What to work on >>
(1) According to the PAM configuration text, what is the result called when multiple modules are called within one management group?
(2) Echo the portion of the PAM configuration text between "In addition to" and "some unique modules.", inclusive.
(3) Proceed with the PAM configuration text, picking up after its final sentence.

Text under study Block Start

In addition to configuration lines, PAM configuration files can contain comments. These begin with a hash mark (#). Entire lines can be comments, or comments can come at the end of a line that serves some other purpose.

Module Stacks

A configuration for a single authentication tool can combine several PAM modules. This happens in two ways. First, each of the four management groups (auth, account, session, and password) requires its own configuration. Second, with each management group, multiple modules can be called. When multiple modules are called, the result is referred to as a module stack. For instance, a login service might have separate auth and account stacks. These stacks are likely to have some modules in common (they perform different actions depending upon the calling stack), but each may also have some unique modules.

Individual modules in a stack deliver return values that can be classified as failures or successes. In this context, these terms don’t refer to program bugs or the lack thereof, but to failures or successes in authentication or other actions. For instance, if a user enters the wrong password, an authentication module will fail.

Text under study Block End
Extracted material Block Start

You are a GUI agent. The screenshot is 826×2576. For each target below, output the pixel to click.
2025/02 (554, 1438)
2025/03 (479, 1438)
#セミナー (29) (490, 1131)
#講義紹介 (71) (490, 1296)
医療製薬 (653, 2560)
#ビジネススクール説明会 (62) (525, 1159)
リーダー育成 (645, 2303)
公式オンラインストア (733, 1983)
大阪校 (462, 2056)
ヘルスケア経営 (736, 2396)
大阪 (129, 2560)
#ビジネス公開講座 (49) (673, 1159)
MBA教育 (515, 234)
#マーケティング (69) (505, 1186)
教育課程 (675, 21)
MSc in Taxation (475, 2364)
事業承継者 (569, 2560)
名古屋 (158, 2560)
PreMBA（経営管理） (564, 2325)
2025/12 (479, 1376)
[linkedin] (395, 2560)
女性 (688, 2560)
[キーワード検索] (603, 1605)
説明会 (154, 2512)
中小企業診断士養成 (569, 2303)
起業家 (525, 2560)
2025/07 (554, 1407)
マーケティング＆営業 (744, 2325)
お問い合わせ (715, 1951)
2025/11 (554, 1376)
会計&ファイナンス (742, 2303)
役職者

Extracted material Block End

Your responses >>
(1) A module stack.

(2)
In addition to configuration lines, PAM configuration files can contain comments. These begin with a hash mark (#). Entire lines can be comments, or comments can come at the end of a line that serves some other purpose.

Module Stacks

A configuration for a single authentication tool can combine several PAM modules. This happens in two ways. First, each of the four management groups (auth, account, session, and password) requires its own configuration. Second, with each management group, multiple modules can be called. When multiple modules are called, the result is referred to as a module stack. For instance, a login service might have separate auth and account stacks. These stacks are likely to have some modules in common (they perform different actions depending upon the calling stack), but each may also have some unique modules.

(3)
Modules in a stack are called in the order in which they’re specified. This order is unimportant if all of the modules are of the required variety, but if you use other control flags—particularly requisite or sufficient—order can become important, as described shortly.

Understanding the operation of module stacks can be tricky, because the different control flags can have confusing implications. Table A-1 summarizes the consequences of successes and failures of modules called with particular control flags.

Table A-1. Consequences of control flags

Control flag

Module success result

Module failure result

requisite

Stack execution continues; stack may succeed or fail, depending on outcome of other modules

Stack execution terminates immediately; stack fails

required

Stack execution continues; stack may succeed or fail, depending on outcome of other modules

Stack execution continues, but stack fails

sufficient

Stack execution terminates immediately, provided no prior required module has failed; stack succeeds (failure of a prior required module may cause stack failure, though)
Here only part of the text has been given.